Not long ago I was caught up in a temporary funk of self-doubt. I was at a several day event surrounded by incredibly talented people and I found myself slipping back into an old narrative involving social comparison and thoughts of “I’m not good enough.”
In the past, these kinds of thoughts and stories I was telling myself could have spiraled me into a more stuck place. They might have even overtaken me. This time I was able to see what was going on from a more neutral, observing, and even compassionate place. I could recognize this very old story and not give it such power. Eventually it loosened its grip.
The funny thing is, this was a VERY old story. It started when I was four years old and my sister was born. I was jealous, and from my four-year-old eyes, I believed that I must not be good enough since my parents had another baby to shower their attention on. And so this story began, and took on different forms throughout my childhood as other experiences unfolded to reinforce these beliefs. I am well into the seasons of my adulthood and yet these old beliefs can still resurface at times with a strong emotional pull.
As a psychologist working with patients for over twenty years, one of the common sources of suffering that I see is how we can all get hooked into old stories and narratives that grew out of our attempts to make sense of experiences in our childhood, but that are ultimately inaccurate and that no longer serve us. As children, we inevitably experience upsetting things that happen, whether the smaller hurts such as having a parent yell at us, or being called a mean name, or having an embarrassing moment, or the bigger hurts of loss or traumatic events. We do our best to make sense of our world, but because of our limited ability to see things from a more complex perspective, we can internalize inaccurate messages from these early experiences that lead us to believe that there is something wrong with us. The stories we tell ourselves about these situations can become beliefs about the very nature of who we are, about our worthiness, value and “enough-ness”.
Often these stories can become so automatic that we no longer question them, and we may not even realize they are there. But left unchecked, these stories can take a strong emotional toll, and can even limit the choices that we make in our lives and our potential to live our fullest life.
So how do we begin to change these narratives?
The first step is to start to pay attention to the stories that we are telling ourselves as we go through our day. When you experience a disappointment or a hurt, a challenge or a setback, notice what the narrative is that you tell yourself. If it sounds anything like “I could never do that” or “I’m not enough” or “what’s wrong with me” or “I don’t deserve that” ask yourself when you first remember feeling this.
While therapy can be one place to work on rewriting old narratives (and might be especially important for those who have experienced past trauma), we can all work to unhook from the narratives that no longer serve us. Here is a short practice to UNHOOK.

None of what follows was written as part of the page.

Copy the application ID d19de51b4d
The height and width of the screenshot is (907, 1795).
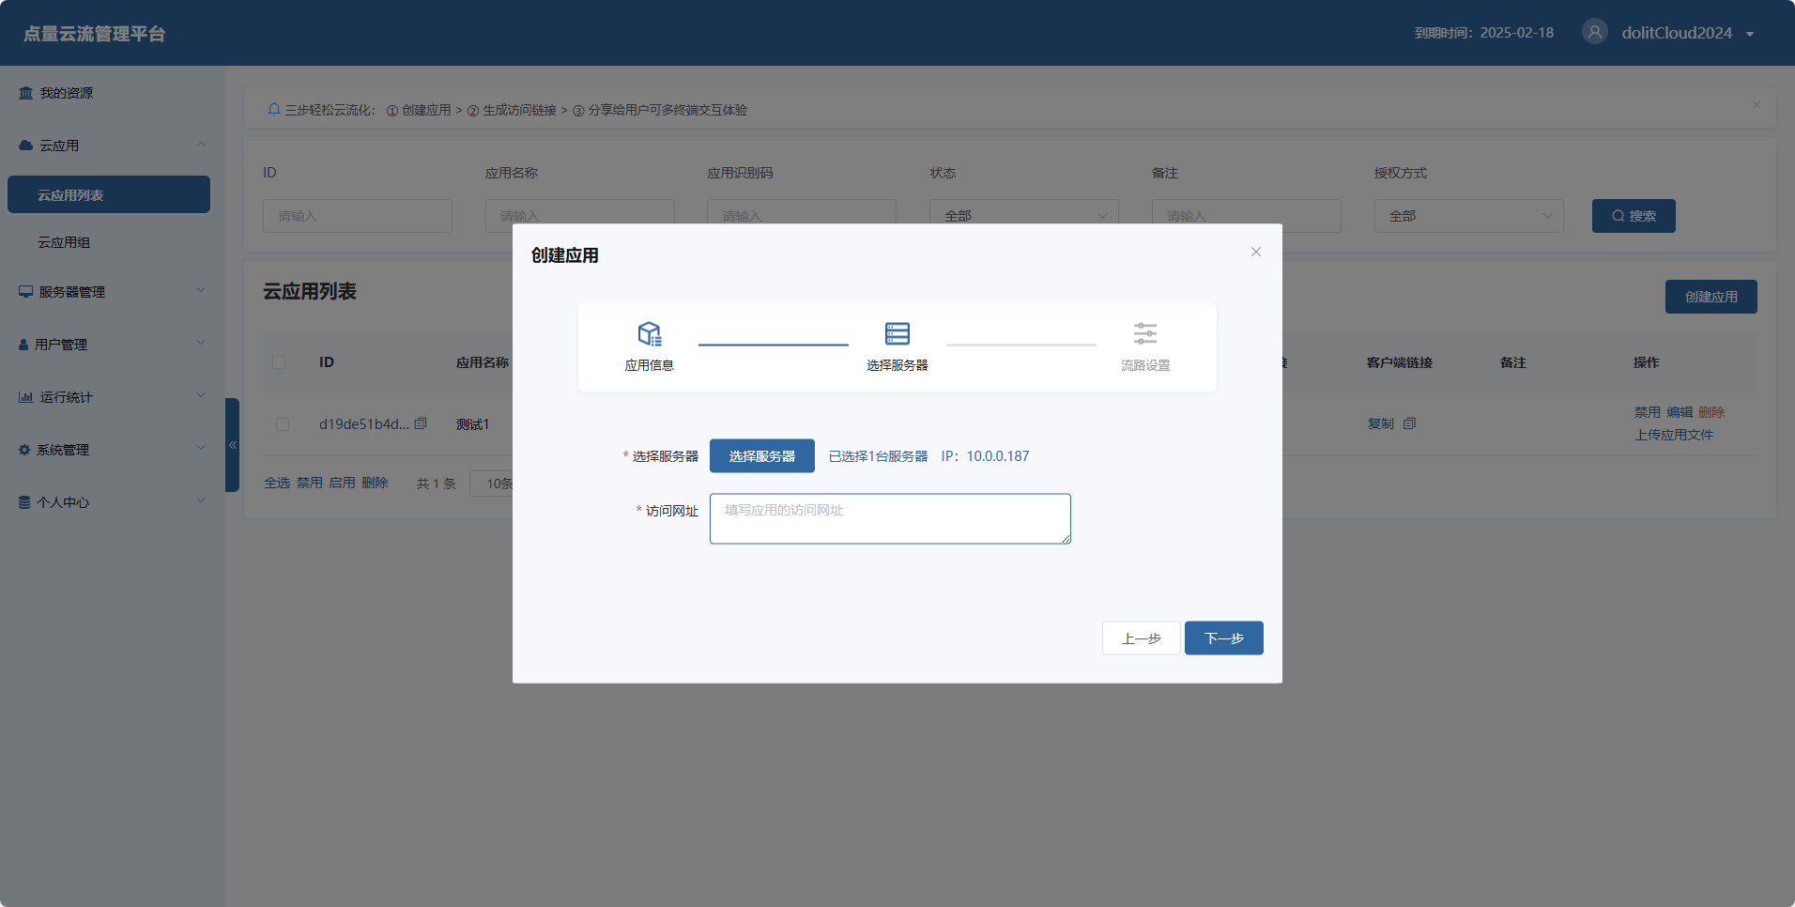tap(421, 423)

Once you recognize that you are caught in a story that is not serving you, use this acronym:
Understand that this story came from a limited world view. As a child you did the best you could to make sense of your world, but as an adult you now have the opportunity to rewrite this story to reflect a much broader and more complex understanding of things. (In the example above, as an adult I now understand the demands my parents had taking care of an infant in a way I could not have understood at age 4).
Nurture the younger part of you that still experiences the emotional pain. Your inner child can feel things very intensely, but as an adult you now have the opportunity to send compassion to those younger parts. You might even imagine comforting those younger parts of yourself the way you would comfort a scared or sad child. Our inclination is often to do otherwise, to criticize or push away these younger parts of us or the accompanying unwanted feelings. I might instead name what I am feeling (insecurity, worry, etc.) tell myself it’s OK to have these feelings, remind myself I am human, and put a hand on my heart to let my inner child know that the adult me is here.
Hold your story lightly. Recognize that your thoughts are just mental constructs, not absolute truth. You might say to yourself “I notice that this in an old story playing out in my mind.”
Observe your story from a little distance. Ask yourself what happens in your body when you believe these thoughts to be true? Ask yourself how believing this story affects the way you feel and act. (In the above example, I felt a heaviness in my chest and a sinking feeling in my stomach. Believing my old narrative made me feel inadequate and inclined to be closed off from others and less participatory).
Open yourself up to the possibility of a new story, that more accurately reflects your current reality. What might that sound like? Could you experiment with a narrative that feels authentic (not falsely positive) but more supportive of who you truly are? (In the example above, my old story was “I’m not good enough. I can’t measure up to these other people.” My new story sounded something like: “I notice self-doubt showing up when I am surrounded by such talented people. I recognize this is both human to feel this and triggered by very old experiences. While I can be kind with the part of me that feels vulnerable and is experiencing self-doubt, I can at the same time choose to celebrate others’ competencies while also acknowledging and honoring my own unique strengths and contributions.”)
Know that ultimately you have the power to change old narratives — they are not fixed or written in stone. It may take some work, but it is possible. And when we change our narratives, we can profoundly change our lives.